Jefferson turned to see his old friend Matthew, a former slave who had managed to buy his own freedom some years before. He now ran an illegal bootleg store from the basement of his small house.
“It’s not her fault,” Jefferson said. “You know that.”
Jefferson, Matthew and Carly had once belonged to the same plantation. The Beaugards had been cruel owners. Carly and Jefferson had wanted to be together, but fraternisation amongst the slaves wasn’t allowed on Beaugard land – not unless they wanted you to breed more slaves. When their relationship was discovered, Michel Beaugard sold Carly on to the whore house. By then Matthew had bought his freedom and he thought it the cruellest punishment ever to both Jefferson and Carly. He had tried to raise the money to buy Carly’s freedom from the pimp, but the white man wouldn’t deal with Matthew. He saw the potential in Carly’s half-caste looks and knew that the soldiers would like her. He would earn more from her by working her than by merely selling her on.
Even so, he kept Matthew dangling for a while: if the girl burned out quickly, he would probably let her friend buy her freedom. But Carly didn’t burn out. In fact she took to prostitution so well that she was soon the best girl in the house. She was capable of dealing with twice as many johns in one night as any of the other girls. They all left satisfied, and came back for more.
When Matthew realised he couldn’t help Carly, he helped Jefferson buy his freedom instead. Carly was some whorish princess now in an ivory tower that neither of them could climb.
“I don’t understand what happened,” Jefferson murmured as he stared up at her window.
“She weren’t never what you thought she was,” Matthew said.
Matthew invited Jefferson in out of the rain and handed him a glass of cheap brandy. Jefferson took off his wet coat and hat and sat down in a chair by the fire.
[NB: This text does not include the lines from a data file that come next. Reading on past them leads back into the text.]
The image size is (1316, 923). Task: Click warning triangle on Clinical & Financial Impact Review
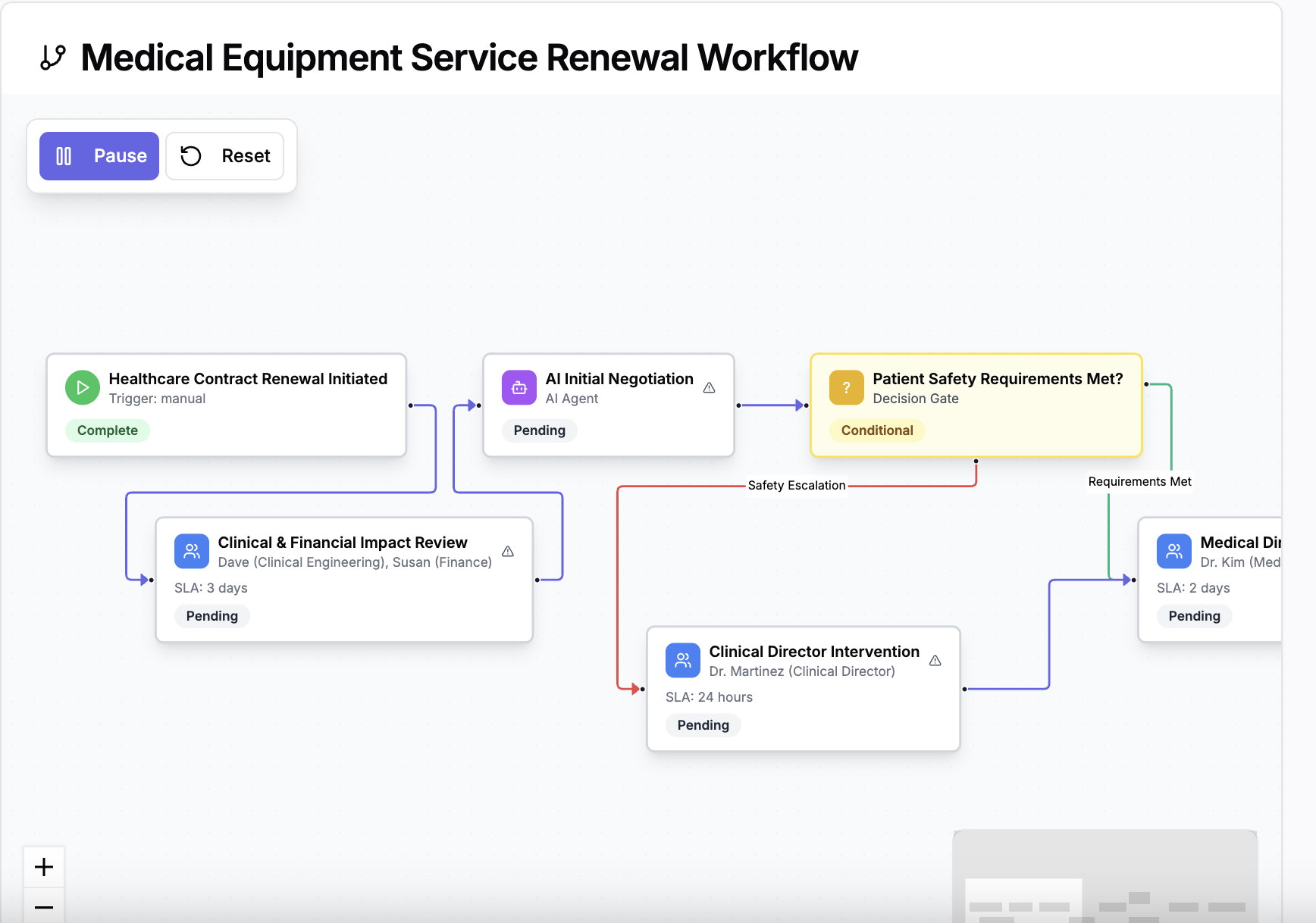pos(508,552)
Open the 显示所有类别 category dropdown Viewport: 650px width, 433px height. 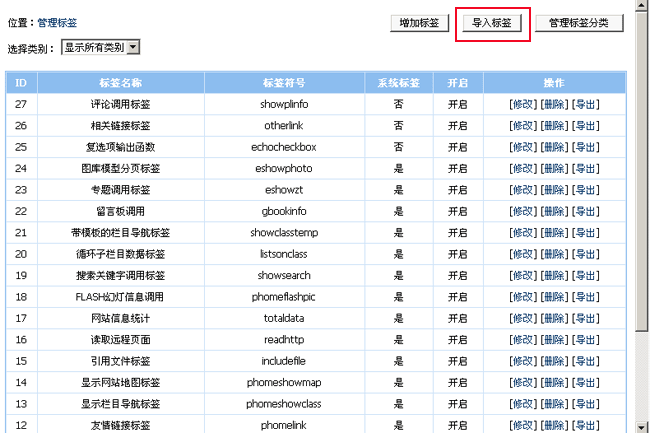[101, 47]
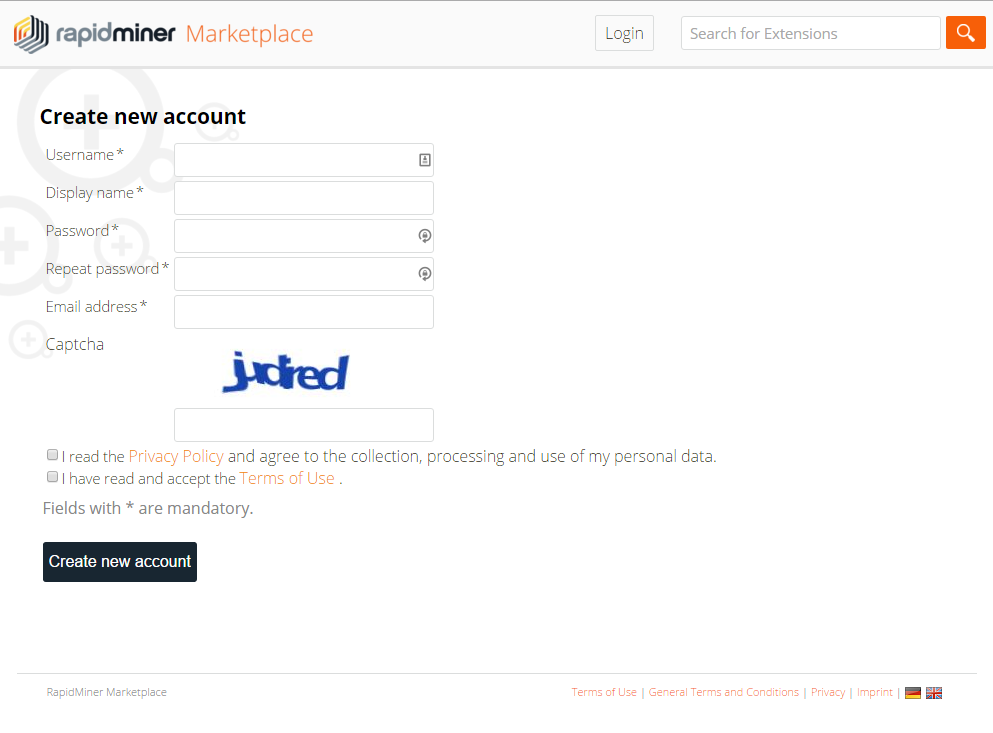Open the General Terms and Conditions page
This screenshot has height=733, width=993.
coord(723,691)
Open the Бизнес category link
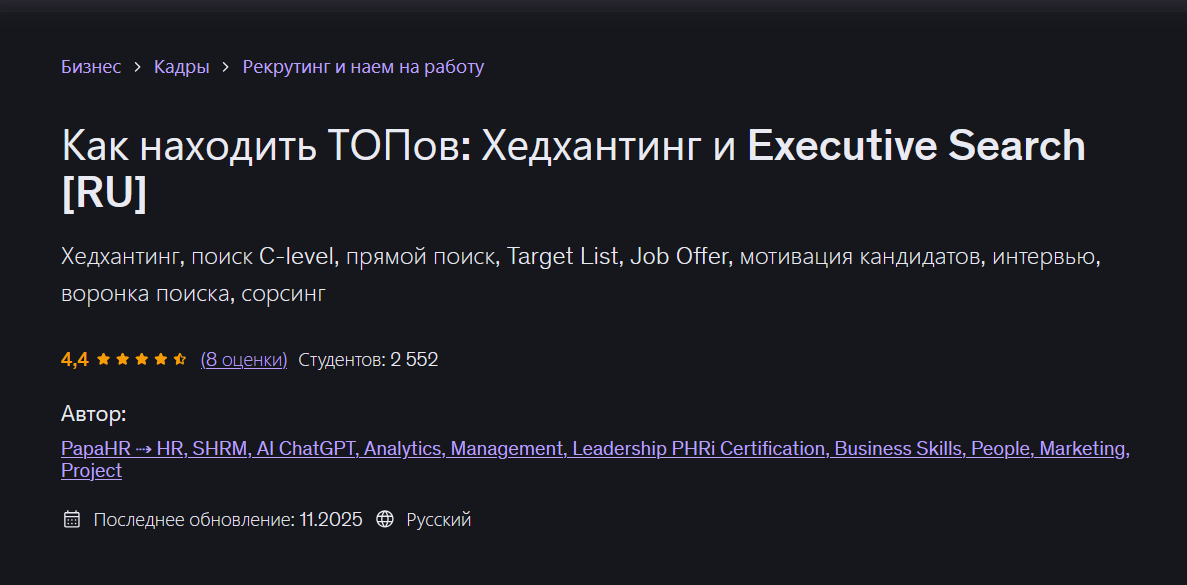1187x585 pixels. click(91, 66)
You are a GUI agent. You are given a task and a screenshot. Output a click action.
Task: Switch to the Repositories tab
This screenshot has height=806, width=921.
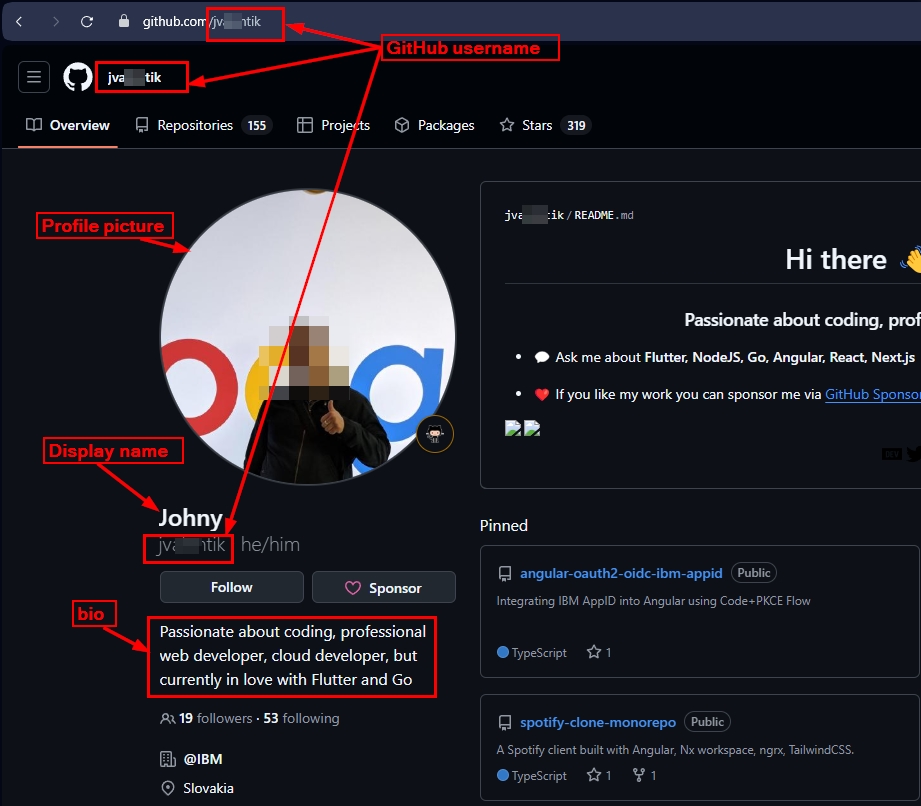click(x=195, y=125)
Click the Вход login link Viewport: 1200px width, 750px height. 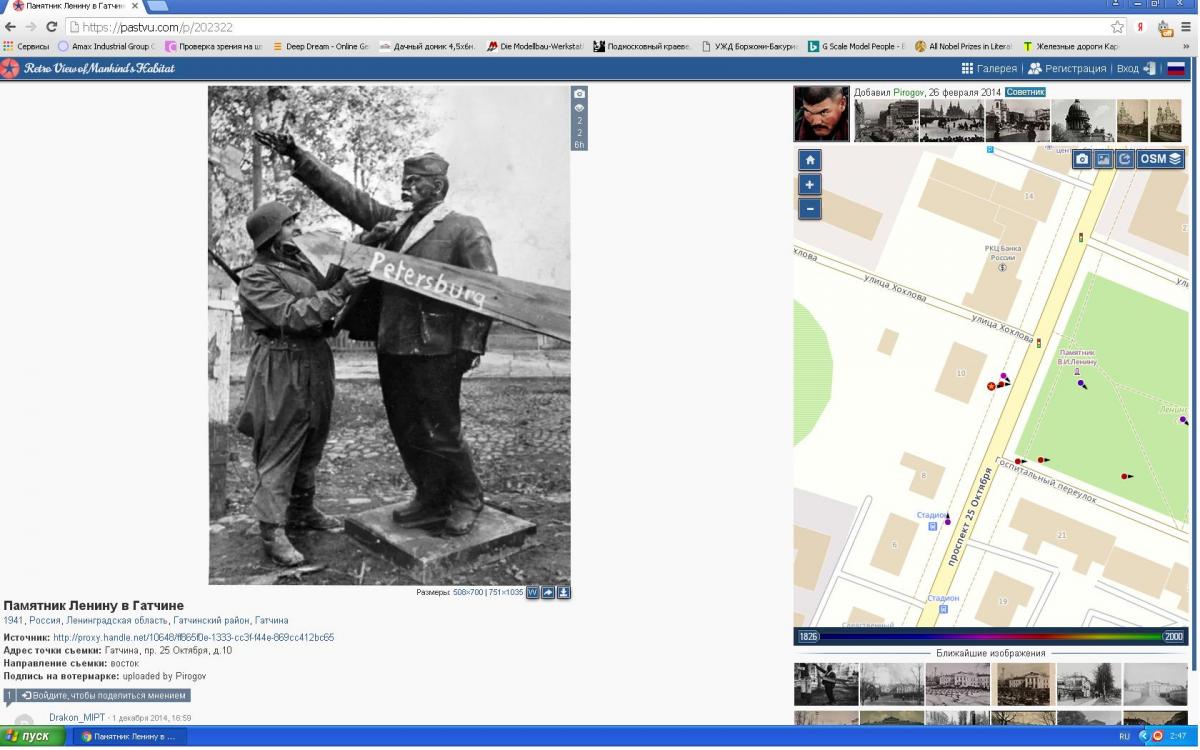(1128, 68)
The heat was welcome, but it couldn’t touch the cold that sat inside him.
“The city’s about to fall,” said Matthew. “It won’t be no bad thing for the likes of us. We have good times ahead. Carly will be freed then – if she wants to be.”
Jefferson shook his head. He knew what was likely to happen – what should happen – but wasn’t convinced the white soldiers from the North would treat the blacks any different than they did in the South.
“You knows I got a job at the Pollitt Plantation,” Jefferson said.
Matthew nodded. The Pollitts were good white-folks who radically freed their slaves some years before. All of the blacks that worked the cotton plantation were paid. It meant that the Pollitts were infamous among the other landowners, but that they were also the only thriving farm i
n the area. There were no disputes or runaways, only happy families working, and living with the white landowners.
“The head house servant, Isaac, you know of him?”
“I knows him,” said Matthew. “He the houngan.”
“He says he can help me.”
“If anyone can. He can.”
Jefferson stared into the flames. Maybe Matthew was right. Maybe he should sit things out and see where it led. Carly would be free to make her own choices wouldn’t she? But then, Jefferson wondered, would she choose to remain working in the whorehouse anyway? She certainly didn’t look unhappy where she was.
Jefferson returned to the plantation and fell exhausted into his bed.
Despite the late hour, sleep was slow to come. Jefferson found himself tossing and turning, thinking about Carly and the hurtful way she had rejected him.
“I don’t need no black boy in my life when I can play with all these white ones. They worship me, Brent. They buys me jewels and clothes and all they want is something I find so easy to give,” she had said.
Jefferson knew that a life with him, the dream they once had of owning a ranch, would mean hard toil for both of them. But it surprised him that Carly found her new life to be so ‘easy’. She had always been so shy, so reserved, and now it appeared that she was completely the opposite. He tried not to think of her spreading herself for other men: it hurt too much. But sometimes, when he lay in his bed at night, he couldn’t believe she was the same woman he had loved so fiercely and risked so much for. Every scar on his back had been received because of his defiance, and his refusal to let her go and be used by the white overseers.